Work to complete:
Copy exactly the lines of the records below, starting at the line that contains "The image size is (1280, 670)." and continuing through the last line, both included; omit any pictures.

[Exercise materials Boundary: Start]

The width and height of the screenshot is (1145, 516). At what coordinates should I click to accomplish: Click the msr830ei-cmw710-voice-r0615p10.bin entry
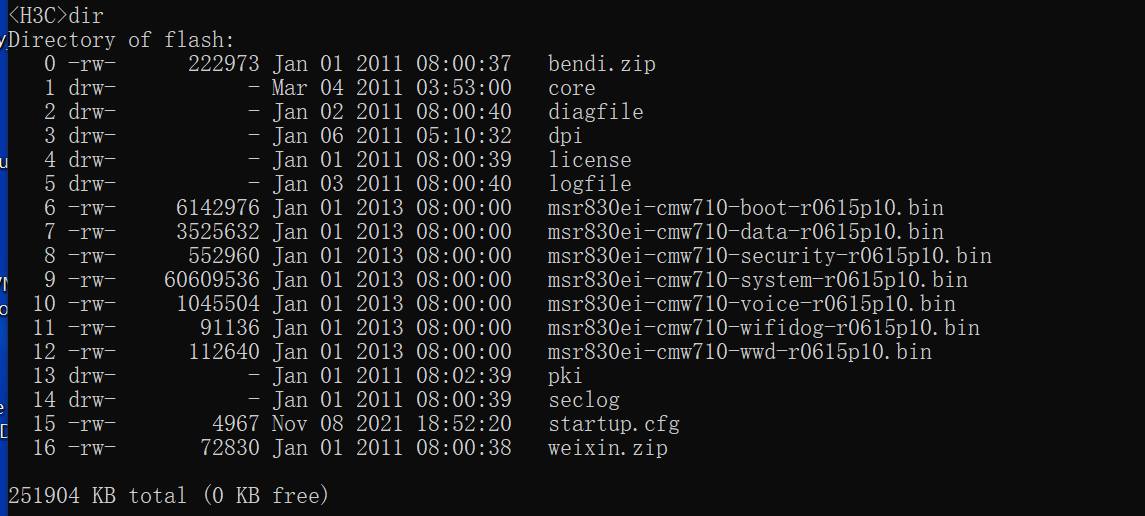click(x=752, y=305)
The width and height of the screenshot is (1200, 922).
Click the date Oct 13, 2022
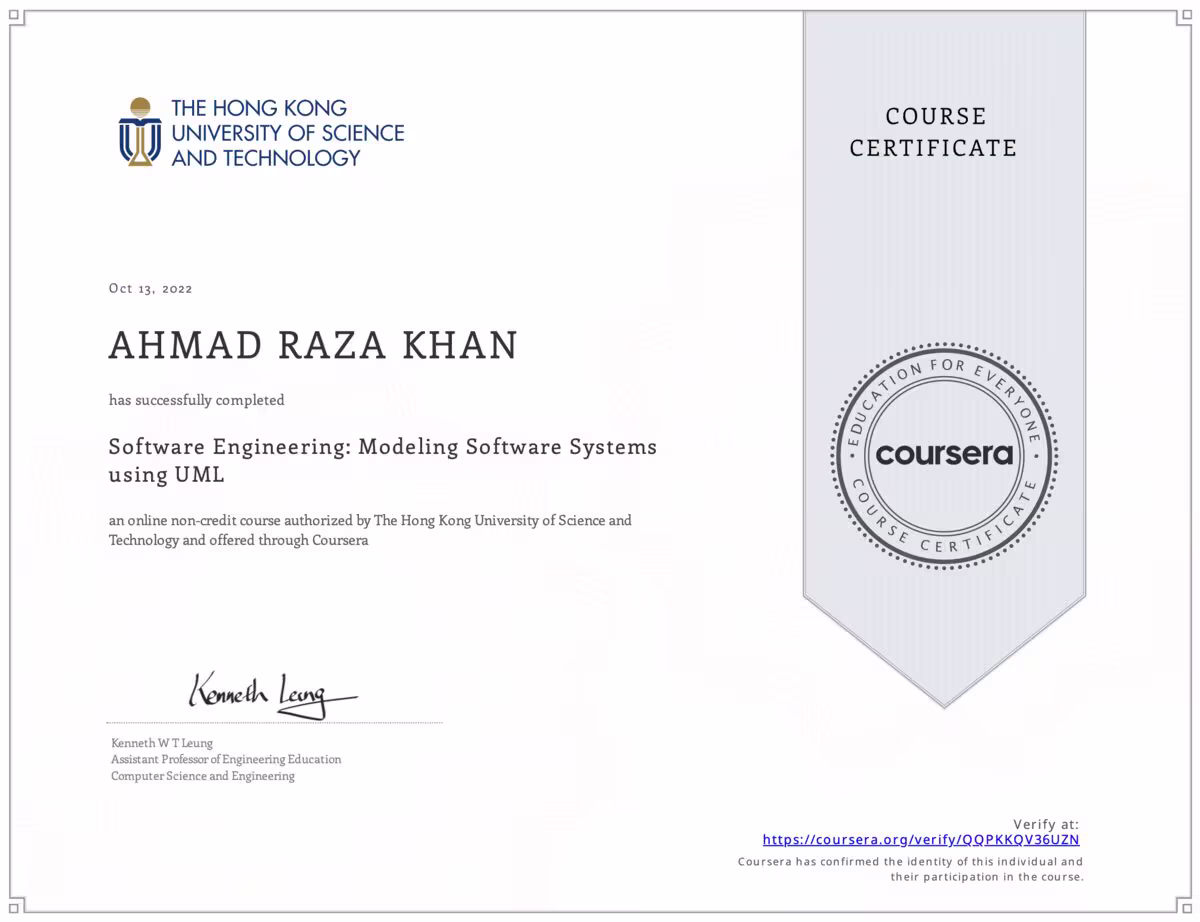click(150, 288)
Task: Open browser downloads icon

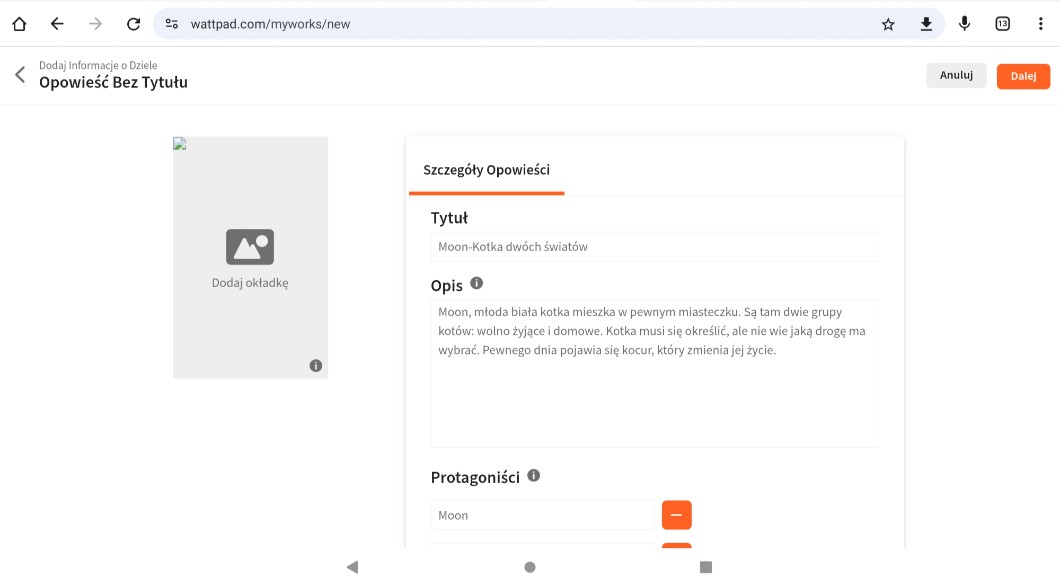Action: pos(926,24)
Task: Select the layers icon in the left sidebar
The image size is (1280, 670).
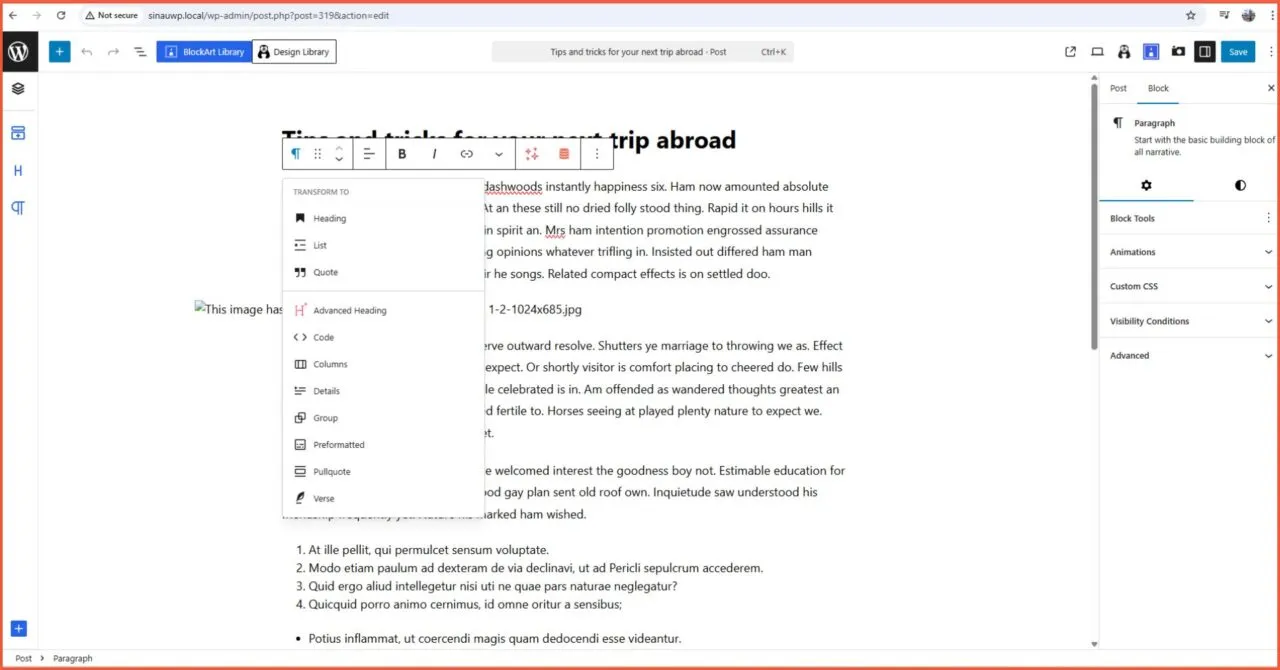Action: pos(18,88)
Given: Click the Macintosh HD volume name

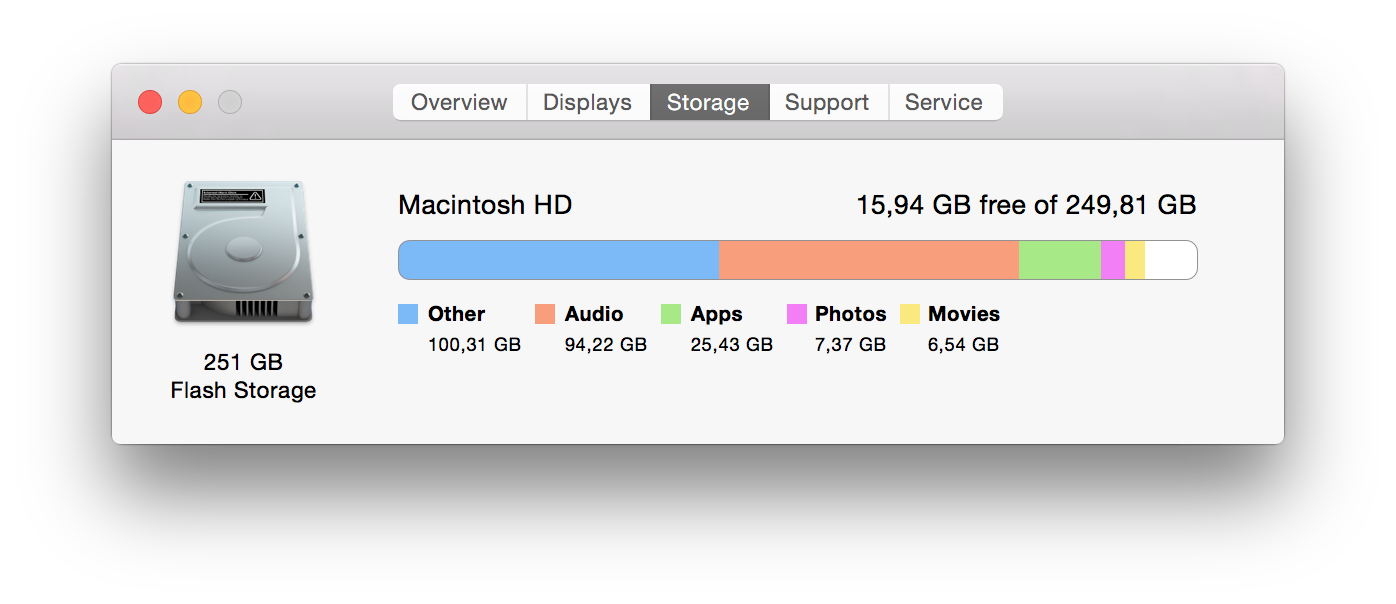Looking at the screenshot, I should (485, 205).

[Exercise materials Boundary: End]

Written answer:
The image size is (1280, 670).
Action: pos(18,88)
Given: Click the Macintosh HD volume name

Looking at the screenshot, I should (485, 205).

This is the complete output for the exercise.